Mathematical Modelling to Understand Epidemics
The dominant features of an epidemic, such as its overall severity, its distribution over areas of land, and its evolution through time are the result of the dynamic interactions of the host and pathogen systems, both of which are influenced by numerous complex biological processes. If successful disease control strategies are to be designed, it is important that the pathologist has an understanding of what are the most important processes, and how they combine to define the dynamics of an epidemic. Mathematical models can be used to develop understanding of quantitative, or qualitative behaviour, or to make predictions of the dynamics of biological systems. At SCRI, pathologists and mathematicians are working together in order to bring mathematical modelling to bear on problems in plant epidemiology.
In this approach, the main biological interactions between host and host, host and pathogen, or pathogen and pathogen are represented in the form of mathematical functions specified by parameters which quantify the relative strengths of interactions or the rates at which processes evolve.
Examples of processes and interactions which are typically represented in models of plant epidemics include gene-for-gene interactions between host and pathogen whereby a host only suffers attack by pathogens with a specific genotype, the development of pathogen populations on hosts, for example, sporulation and lesion growth, and the spatial movement of pathogens from one host to another.

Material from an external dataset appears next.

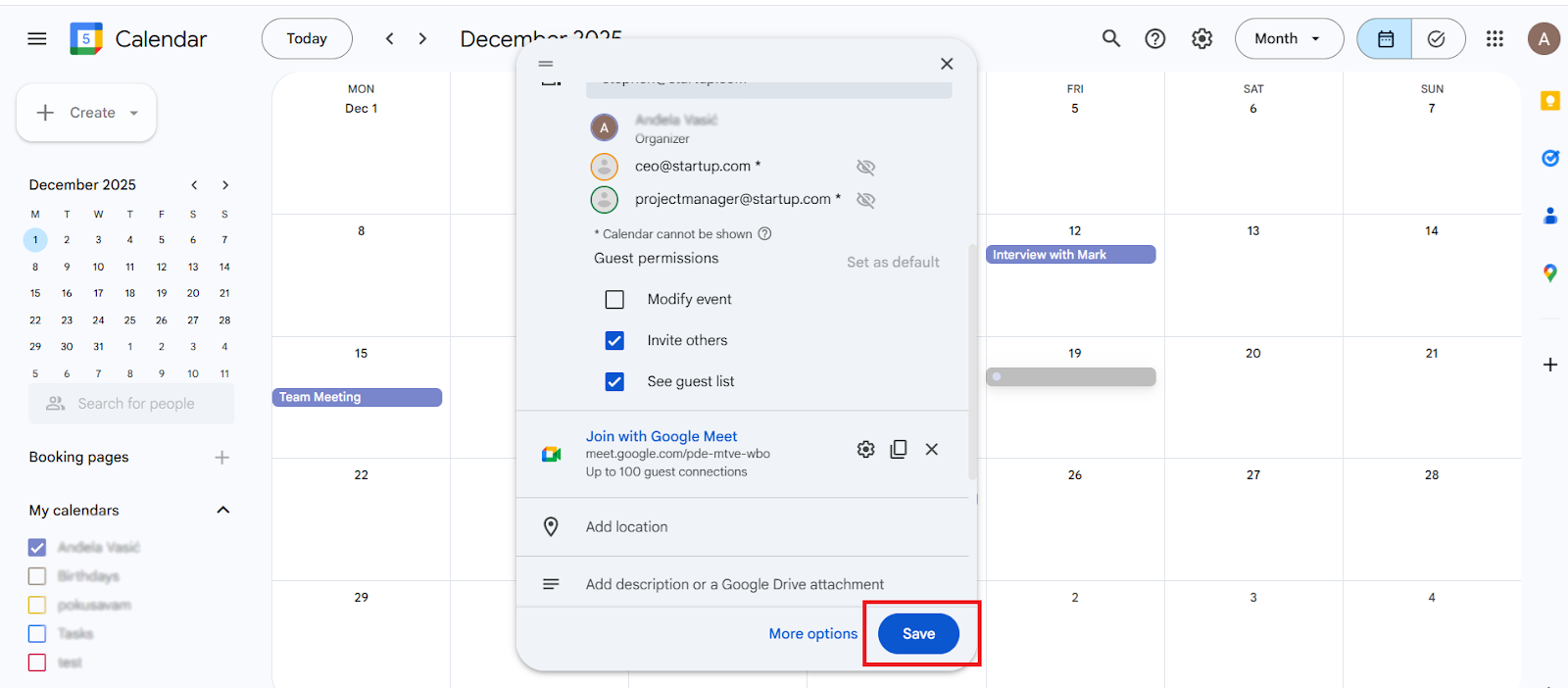Click the Join with Google Meet link
1568x688 pixels.
661,436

While deterministic models have been extremely successful in some applications, there is now a growing appreciation that in other cases random, or stochastic, processes must be modelled in order to reproduce the behaviour encountered in the real world. These are incorporated into spatial models, an approach which is particularly relevant in plant epidemiology.
In contrast to animal populations, plant populations are unable to mix freely, and whether an individual plant is healthy or diseased is often closely related to the state of other plants in its immediate neighbourhood. These approaches are all being used at SCRI [1, 3, 5].

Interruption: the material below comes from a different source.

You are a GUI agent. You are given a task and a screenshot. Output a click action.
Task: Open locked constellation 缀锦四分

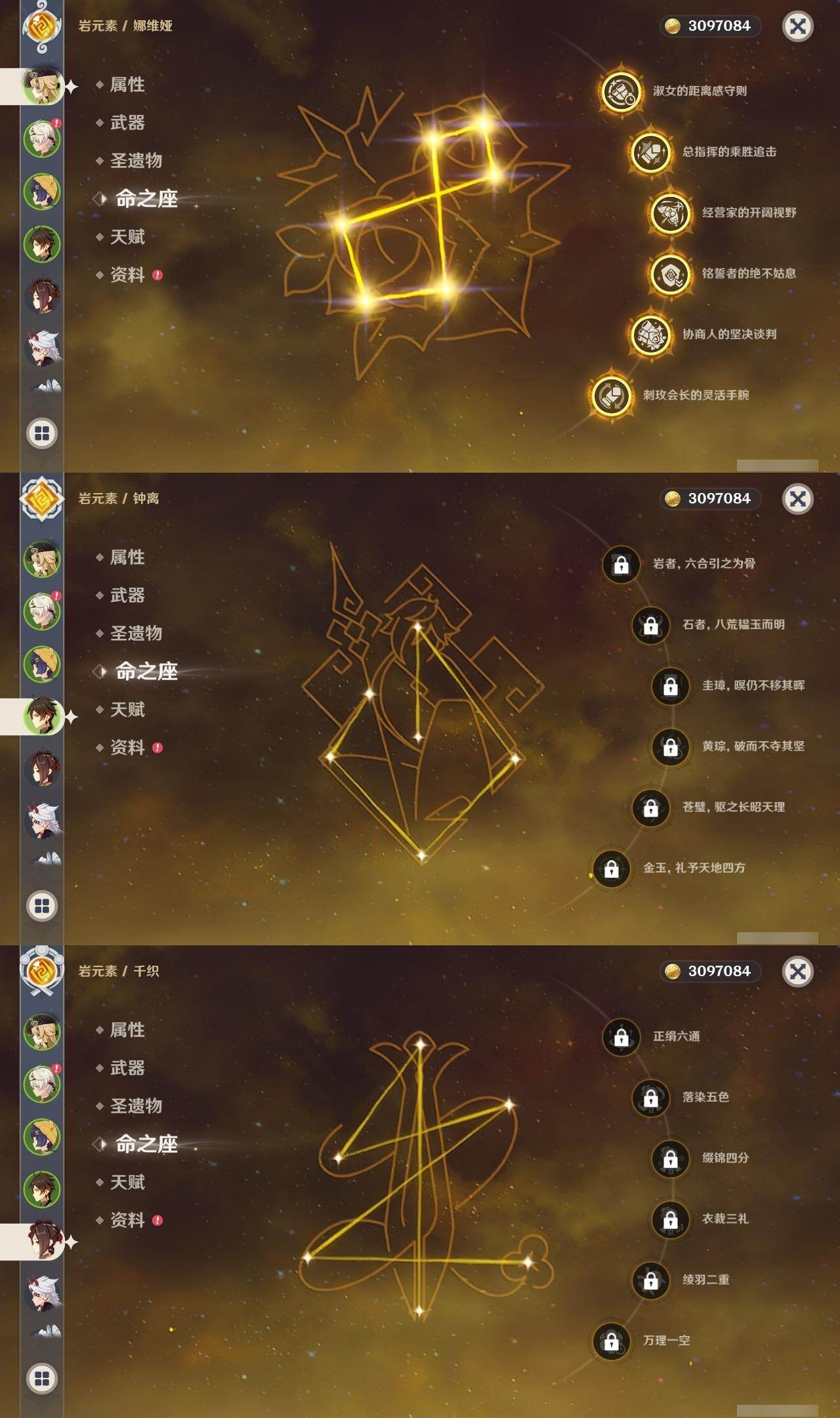point(670,1158)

New statistical methods are also being developed to improve the precision of field trialing [2, 4, 6] and thereby the quality of the resultant data, especially data used in genetic mapping of quantitative traits.

References
[1] Goleniewski G, Newton AC, 1994. Modelling the spread of fungal diseases using a nearest neighbour approach: the effect of geometrical arrangement. Plant Pathology 43, 631-643.
[2] Hackett CA, Reglinski T, Newton AC, 1995. Use of additive models to represent trends in barley field trials. Annals of Applied Biology 127, 391-403.

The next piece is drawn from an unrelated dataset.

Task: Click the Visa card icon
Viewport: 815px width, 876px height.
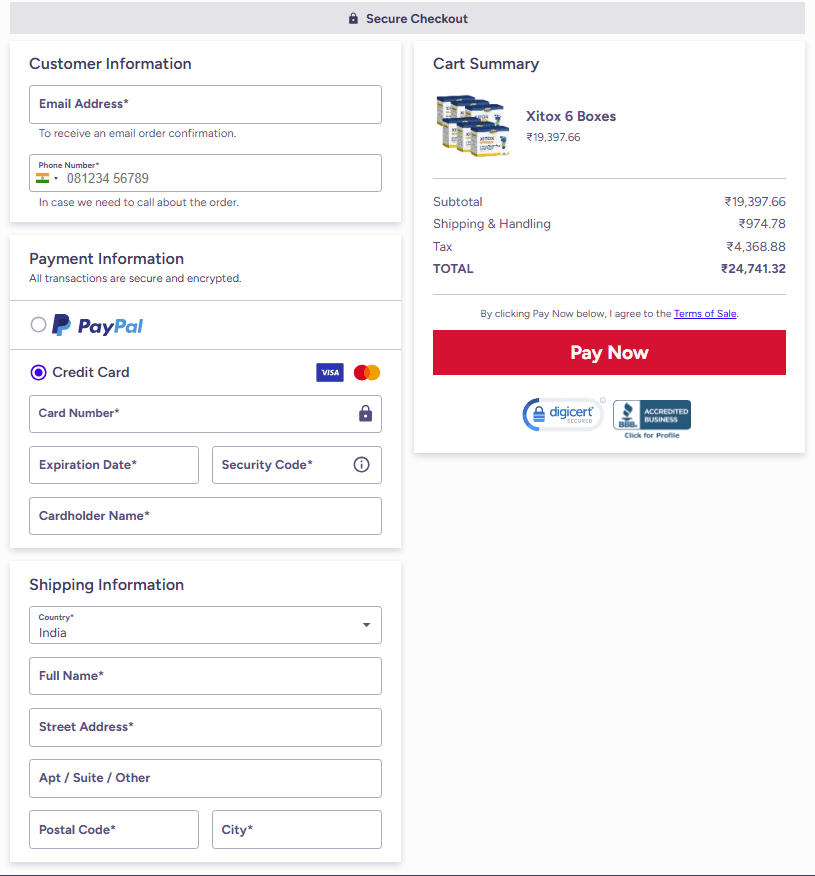Action: pyautogui.click(x=329, y=372)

[3] Goleniewski G, Newton AC, 1993. Modelling aerial and root-borne disease using nearest neighbour spatial simulators. Sixth International Congress of Plant Pathology, Montreal, Abstract number 6.1.2
[4] Hackett CA, Newton AC, 1985. Modelling spatial trends in barley field trials using generalised additive models. Aspects of Applied Biology 43, 59-66.
[5] Newton AC, Gibson G, Cox D, 1995. Understanding plant disease epidemics through mathematical modelling. Scottish Crop Research Institute Annual Report for 1994, 124-127.
[6] Hackett CA, Newton AC, 1996. Improving the accuracy of field trials by modelling spatial trends with generalised additive models. Scottish Crop Research Institute Annual Report for 1995.